Why is the Case Shiller data both inaccurate and misleading relative to current market conditions? Let's see. The data is collected from a month ended two months ago, in today's case, July. That data is from public sources for CLOSED sales, NOT then current contracts. So the currently reported data represents sales that happened mostly in two months before that, which would be May. Then that data is aggregated with the data collected in the two previous months, for sales contracts from the 2 months before that (March and April), and reported as an average price for the 3 months. The theoretical midpoint of the data reported now is from 3½ months ago, representing the average contract price from roughly 5½ months ago. In other words, today's CSI represents average selling prices as of the MIDDLE OF APRIL when the homebuyers' tax credit was still skewing the market upward.

As soon as that distortion was removed from the market, prices collapsed. CSI isn't showing that. Other data, such as the Commerce Department's new home sales price data is. Still more current data than that is also showing a sharp drop which is continuing right up to today.

The media and its captive economist pundits treat the CSI as somehow being a good indication of current market conditions. It's anything but. It's wrong, and dangerously misleading.

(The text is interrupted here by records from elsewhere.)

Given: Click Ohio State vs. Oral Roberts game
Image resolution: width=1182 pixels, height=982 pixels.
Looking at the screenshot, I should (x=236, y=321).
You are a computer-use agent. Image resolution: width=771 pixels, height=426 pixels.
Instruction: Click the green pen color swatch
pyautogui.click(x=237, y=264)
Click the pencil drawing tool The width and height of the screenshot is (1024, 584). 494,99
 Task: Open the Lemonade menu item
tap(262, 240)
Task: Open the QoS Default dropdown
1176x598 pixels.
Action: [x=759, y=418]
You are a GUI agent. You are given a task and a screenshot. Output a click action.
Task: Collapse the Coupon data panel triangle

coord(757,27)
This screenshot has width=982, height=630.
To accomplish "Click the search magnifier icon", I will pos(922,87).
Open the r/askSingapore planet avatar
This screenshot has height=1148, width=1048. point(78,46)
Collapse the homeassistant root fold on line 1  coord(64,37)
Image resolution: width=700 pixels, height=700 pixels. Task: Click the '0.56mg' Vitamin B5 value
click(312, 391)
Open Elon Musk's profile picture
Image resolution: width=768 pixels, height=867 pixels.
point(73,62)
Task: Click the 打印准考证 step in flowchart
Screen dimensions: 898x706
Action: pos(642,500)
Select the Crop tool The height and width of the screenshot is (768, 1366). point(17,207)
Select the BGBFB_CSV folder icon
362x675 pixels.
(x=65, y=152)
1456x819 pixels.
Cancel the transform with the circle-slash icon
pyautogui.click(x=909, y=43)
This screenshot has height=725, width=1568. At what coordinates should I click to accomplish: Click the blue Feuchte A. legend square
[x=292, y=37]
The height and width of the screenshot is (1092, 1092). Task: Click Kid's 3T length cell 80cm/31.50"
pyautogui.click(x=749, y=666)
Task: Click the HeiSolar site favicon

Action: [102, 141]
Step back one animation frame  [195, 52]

The National Association of Realtors knows the real story. They track current contract prices in their MLS databases. But they choose not to share this information with the public. It is not in their industry's interest to do so. If you want to know the real story, you need a few friends in the business around the US. Or you could use some of the tracking services whose data sources are current listings, and which have proven to be highly reliable trend indicators when compared with the closed sales data released months later.

The closed sales information doesn't reach the public until after the sales are reported in the public records of each county. That's usually a month after the sale closes, hence the 3 month lag between the time the property goes under contract and the time the public has first news of that sale. It takes S&P another month to collect and assemble the data into the CSI indexes. That's why they are so late. Case Shiller's methodology of then reporting only a 3 month moving average as if it were the most recent prices further compounds the misimpression. The goal of smoothing the data only serves to slow it down and render it even more inaccurate.

A good real time market indicator is the data from Housingtracker.net. It reports current listing prices from 55 large US metros. I have compared that data with subsequently released actual closed sales data and the listing prices have proven to be a good indicator of the market's direction in real time. Naturally, listings prices are higher than sales prices, but a measure of listings versus sales prices published by Zillow.com shows a remarkably consistent spread that hovers around 10%. The Housingtracker data thus shows both the trend, and with the subtraction of 10%, a reasonable indication of current price level. 

Housingtracker indicates a current median asking price for the 55 US metros of $218,886 as of January 30. That's a month to month increase of 0.5% and a year to year increase of 3.8%. That's the real state of prices. It's a far cry from Case Shiller's ancient history showing prices down 1.3% month to month, and 3.7% year over year. As far as representing the current market, those numbers just are not true. 

I ignore Case Shiller in my work, but here's a chart of several indicators which I do track which will give you some idea of where housing prices really have been and where they are now. 

 

 
The Housingtracker.net median listing price is the purple line in the upper part of the chart. For the first time since the housing collapse got under way it is now clearly showing a higher seasonal low than the previous year. This suggests that the bottom is in, at least in terms of price. All that's needed for confirmation is a higher high this summer. 
 
Meanwhile, the Case Shillers are shilling that the market  is still weakening. But clearly, that's just not the Case.